На Красном дворе - Равита Францишек - Страница 14
- Предыдущая
- 14/39
- Следующая
Добромира послала на Подол отважного челядинца узнать от кого-нибудь о воеводе, расспросить людей и послушать, что говорят на вече. Посланный вернулся поздно и рассказал, что случилось: чего хотели киевские выборные, что говорил король и как он успокоил народ, но о воеводе не было ни слуху ни духу.
Людомира плакала и молилась целую ночь.
На следующее утро взошло прекрасное весеннее солнце и рассеяло туман, расстилавшийся над водою и лесами, но оно не развеяло тоски молодой девушки. Снова была разослана челядь по всему Киеву, и Люда ожидала вестей.
Киев начал оживляться. Со всех сторон тянулись вооруженные польские отряды, конные и пешие; одни уже въезжали на княжий двор, другие останавливались у Десятинной церкви, третьих отсылали на Красный двор, куда именно сегодня собирался отправиться на продолжительное время король Болеслав. Часть войск было велено разместить на Берестове и в прилегающих погостах[2] и деревнях.
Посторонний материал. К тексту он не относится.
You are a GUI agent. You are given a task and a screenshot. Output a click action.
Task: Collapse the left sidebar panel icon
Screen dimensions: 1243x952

Люда ни у кого не могла узнать об отце. Добромира давно ушла бы сама на разведку, но боялась оставить девушку под присмотром одних служанок. Она ждала, пока войска окончательно расквартируются.
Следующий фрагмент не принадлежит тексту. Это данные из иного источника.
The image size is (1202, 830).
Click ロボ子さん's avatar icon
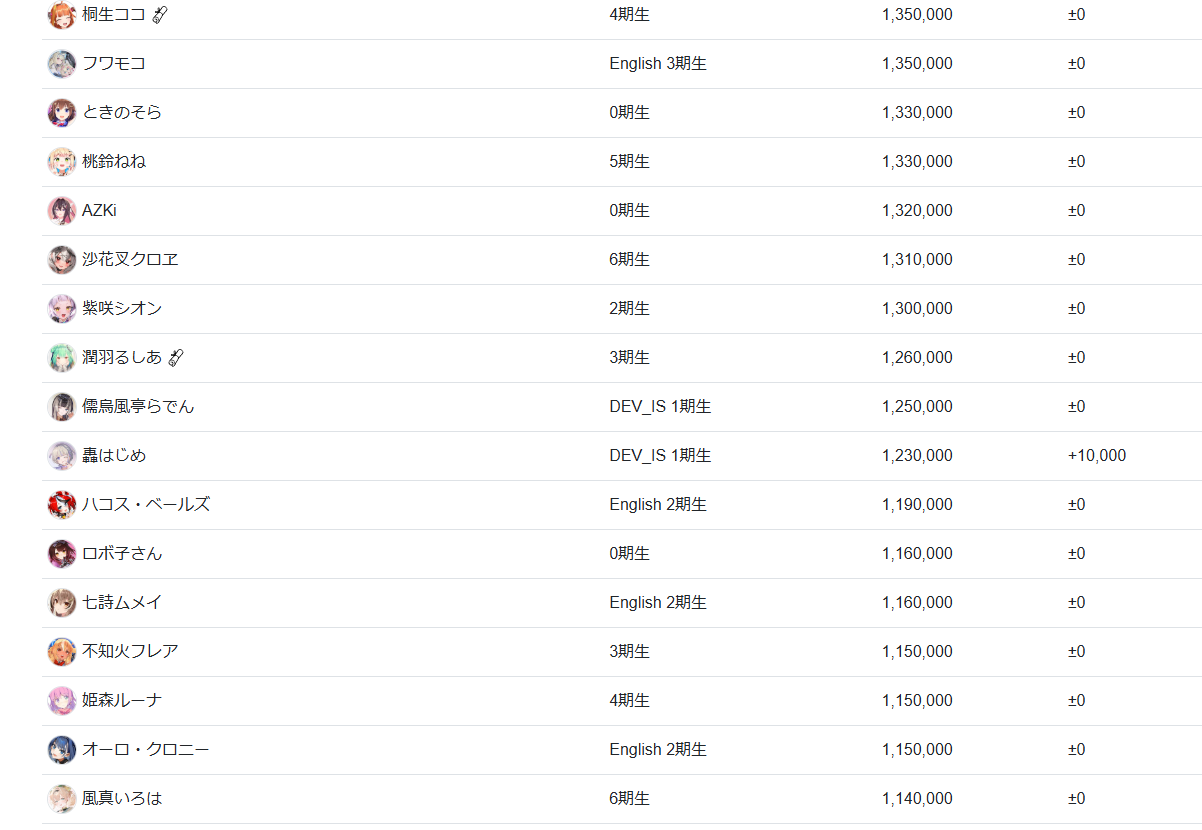point(62,554)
Людомира продолжала смотреть через окно на дорогу и вдруг увидела Богну Брячиславовну. Девушка торопилась и шла, нагнув голову, так быстро, что служанка едва поспевала за нею. Поравнявшись с теремом воеводы, она, точно тень, проскольнула в калитку, вбежала в сени и исчезла. Еще момент — и она была в светлице Люды. Богна казалась испуганной, даже почти в отчаянии; по-видимому, она хотела что-то сказать, но не знала, с чего начать. Тревога эта была очевидна и для Люды.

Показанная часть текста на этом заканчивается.